Notes on the Audio Restoration of Exodus – Part 1: The Source Element

Notes on the Audio Restoration of Exodus – Part 1: The Source Element

Posted by Mike Matessino on Mar 8th 2016

The presentation of 4.0 and 5.1 discrete audio for Otto Preminger's award-winning epi Exodus (1960) was a unique challenge. The endeavor to present it began when our friend and supporter Stephen Pickard, formerly of the Walt Disney Company, informed us that the 6-track multi-channel audio had been transferred a number of years ago from what was, apparently, a surviving 70mm print from the film’s original release. Relaying this information to MGM resulted in the discovery that, indeed, 6-track 35mm mag was housed in the vaults. We decided to have it transferred and see if it could be used to create a discrete audio track, reflective of the considerable efforts of the film's original sound team of Paddy Cunningham, John Cox and Red Law.

Upon hearing the raw transfer it became clear that this was a challenged track from the very beginning, with, by today’s standards, less-than-perfect dialogue and sound effects edits which became even more transparent when presented discretely. The fact that the transfer was made directly off a 70mm print brought even more sonic issues to the table, but nevertheless, as the only surviving element from which discrete audio could be salvaged, it was worth the time and effort, especially considering the historical importance of this great film.

The configuration of the six tracks for 70mm presentation of the era was five tracks across the front (behind the screen) and one monaural surround track. While some films were mixed with five genuinely unique front channels, a more common practice was to create the two additional front channels by combining the side and center channels (left + center = left/center extra, and right + center = right/center extra) and then adding offset (delay) to one of them and phase inversion to the other. The resulting sound would seem “bigger” when played in such large theaters as the movie palaces where the film premiered in December 1960, the 2,750-seat Warner in Manhattan (now demolished) and the 2,000+-seat Wilshire in Beverly Hills (still operating as the Saban, a live entertainment venue).
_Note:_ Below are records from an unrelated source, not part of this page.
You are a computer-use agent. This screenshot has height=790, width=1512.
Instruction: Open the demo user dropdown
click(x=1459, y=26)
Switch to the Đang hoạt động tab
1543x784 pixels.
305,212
In order to determine how the two additional tracks were created for Exodus, I consulted with several engineers to discuss how elements of this type have been worked with in the past. These were valuable discussions even though it was eventually determined that, in the case of Exodus, the two additional front channels contained completely redundant information (Both Dolby and SDDS have prescribed methodologies for dealing with tracks in this configuration). For their valuable assistance and information I’d like to thank Bruce Buehlman of Fox, John Blum of Universal and Jim Young of Deluxe Audio.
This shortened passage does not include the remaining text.